Astrocytes in the damaged brain: Molecular and cellular insights into their reactive response and healing potential

Abstract

Long considered merely a trophic and mechanical support to neurons, astrocytes have progressively taken the center stage as their ability to react to acute and chronic neurodegenerative situations became increasingly clear. Reactive astrogliosis starts when trigger molecules produced at the injury site drive astrocytes to leave their quiescent state and become activated. Distinctive morphological and biochemical features characterize this process (cell hypertrophy, upregulation of intermediate filaments, and increased cell proliferation). Moreover, reactive astrocytes migrate towards the injured area to constitute the glial scar, and release factors mediating the tissue inflammatory response and remodeling after lesion. A novel view of astrogliosis derives from the finding that subsets of reactive astrocytes can recapitulate stem cell/progenitor features after damage, fostering the concept of astroglia as a promising target for reparative therapies. But which biochemical/signaling pathways modulate astrogliosis with respect to both the time after injury and the type of damage? Are reactive astrocytes overall beneficial or detrimental for neuroprotection and tissue regeneration? This debate has been animating this research field for several years now, and an integrated view on the results obtained and the possible future perspectives is needed. With this Commentary article we have attempted to answer the above-mentioned questions by reviewing the current knowledge on the molecular mechanisms controlling and sustaining the reaction of astroglia to injury and its stem cell-like properties. Moreover, the cellular/molecular mechanisms supporting the detrimental or beneficial features of astrogliosis have been scrutinized to gain insights on possible pharmacological approaches to enhance astrocyte neuroprotective activities.

Introduction

Astrocytes are multifunctional cells that, in addition to play an essential homeostatic role and contribute to information processing in physiological conditions, are capable to mount a response to any kind of insult to the central nervous system (CNS). In their reaction to injury (astrogliosis) they leave their quiescent state and become activated. During this process, they undergo hypertrophy, upregulate intermediate filaments composed of nestin, vimentin, and glial fibrillary protein (GFAP), and activate cell proliferation (Fig. 1 ) [1], [2] (see also below). Moreover, in their reactive state astrocytes can continue to divide, migrate to form the glial scar, and release a plethora of factors mediating the tissue inflammatory response and remodeling after lesion [3], [4]. It is increasingly clear that the modalities and dynamics of the astrocyte response to damage are crucial to the outcome of brain pathology and the degree of neurological damage. In light of these facts, astrogliosis appears to be an appealing therapeutic target for the implementation of endogenous repair in the CNS.

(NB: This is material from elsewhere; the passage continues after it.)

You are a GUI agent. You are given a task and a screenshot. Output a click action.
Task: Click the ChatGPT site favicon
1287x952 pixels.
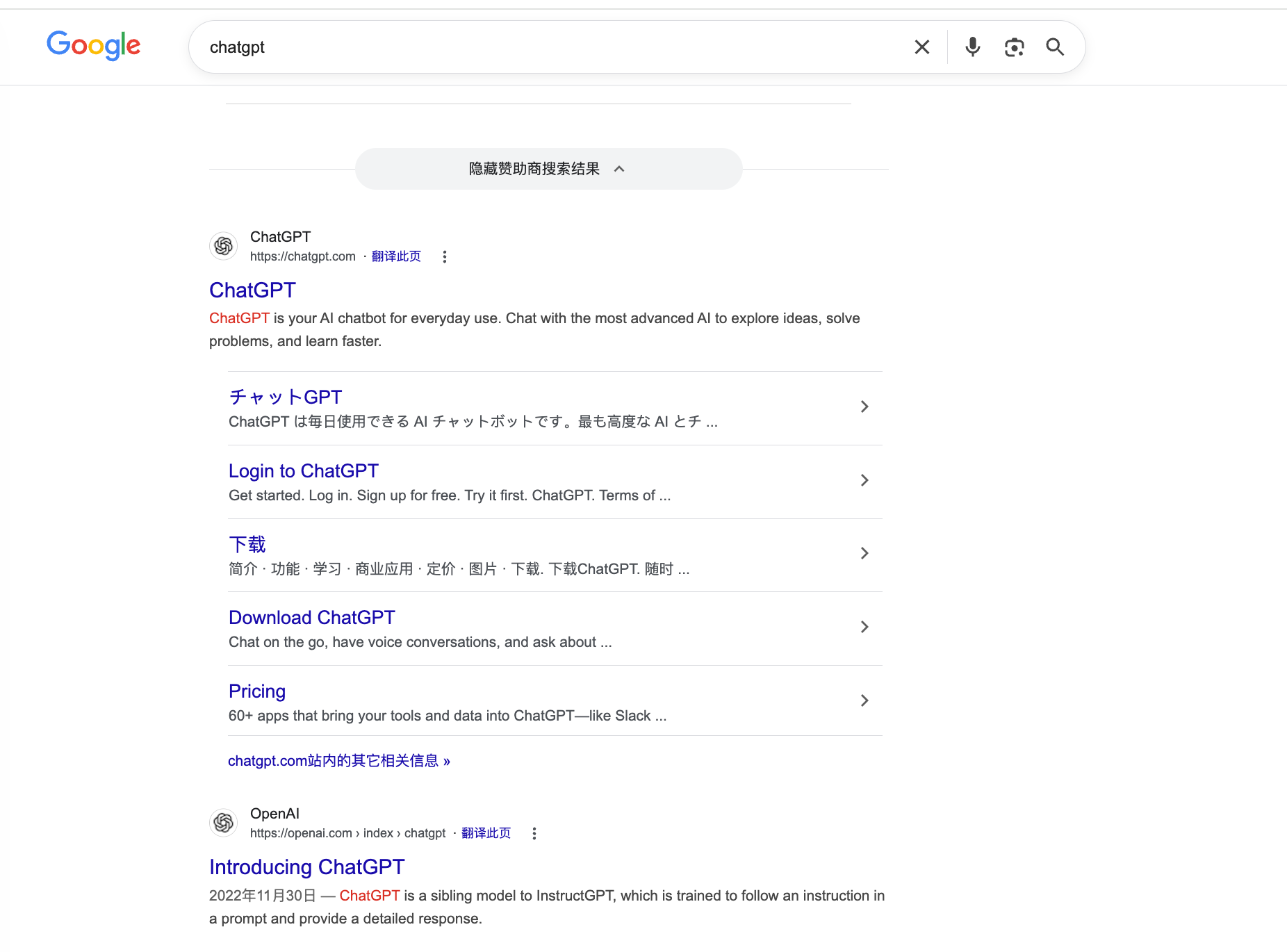[x=224, y=246]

In this review we shall discuss the molecular mechanisms known to regulate astroglia activation and the evolution of the ensuing reactivity. Special focus will be devoted to highlight how functional changes in astroglia influence the lesioned nervous tissue either beneficially or detrimentally with respect to tissue integrity and functional outcome. Furthermore, we shall attempt to compose an integrated picture of this duality, and discuss how the novel stem cell/progenitor aspects of some astroglia subsets, together with the detailed understanding of gliosis regulatory mechanisms, may help in developing strategies for treating the insulted CNS.